The National Institute for Communicable Diseases has warned that, as South Africa enters its peak malaria season, cases of malaria are being misdiagnosed as COVID. Both malaria and COVID have similar non-specific early symptoms such as fever, chills, headaches, fatigue and muscle pain. Undiagnosed and untreated malaria rapidly progresses to severe illness and can be fatal.
Speaking at a media briefing on Wednesday, principal NICD medical scientist Dr Jaishree Raman said that Gauteng has seen a slight increase of malaria cases recently.
Dr Raman noted that COVID “has pulled resources from the malaria programmes, reducing active surveillance and case investigation, which is reducing the ability [to] classify cases accurately.”
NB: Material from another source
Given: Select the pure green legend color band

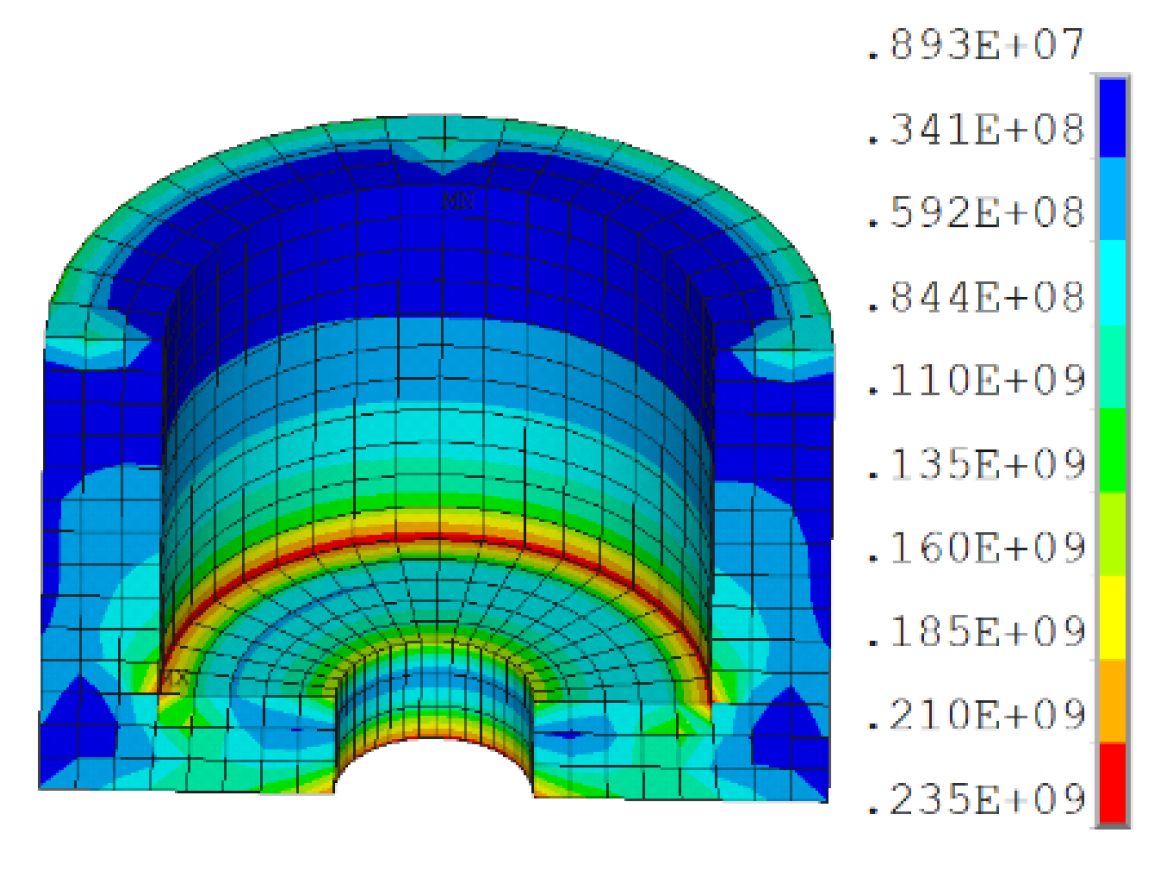Looking at the screenshot, I should (1112, 450).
However, the NICD does not know the exact source of the malaria. “Data cleaning and case classification is ongoing, so at the moment, we cannot say whether the uptick in cases is due to locally-acquired or imported malaria,” she said.
The NICD advises that any individual that prevents with fever or ‘flu-like illness, if they reside in a malaria-risk area in Limpopo, KwaZulu-Natal and Mpumalanga or have travelled to a malaria-risk area, especially Mozambique, in the past six weeks, must be tested for malaria by blood smear microscopy or malaria rapid diagnostic test. If they test positive for malaria, the patient must be started on malaria treatment, immediately.
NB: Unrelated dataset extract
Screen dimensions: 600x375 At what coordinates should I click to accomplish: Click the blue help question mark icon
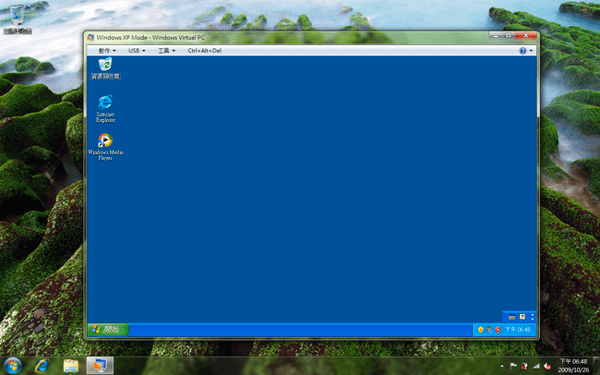522,51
The NICD also advises patients to remember to inform their healthcare provider of their recent travel, especially to neighbouring countries and malaria risk areas in South Africa.
‘Taxi malaria’, transmitted by hitch-hiking mosquitoes, should be considered in a patient with unexplained fever who has not travelled to a malaria-endemic area, but is getting progressively sicker, with a low platelet count.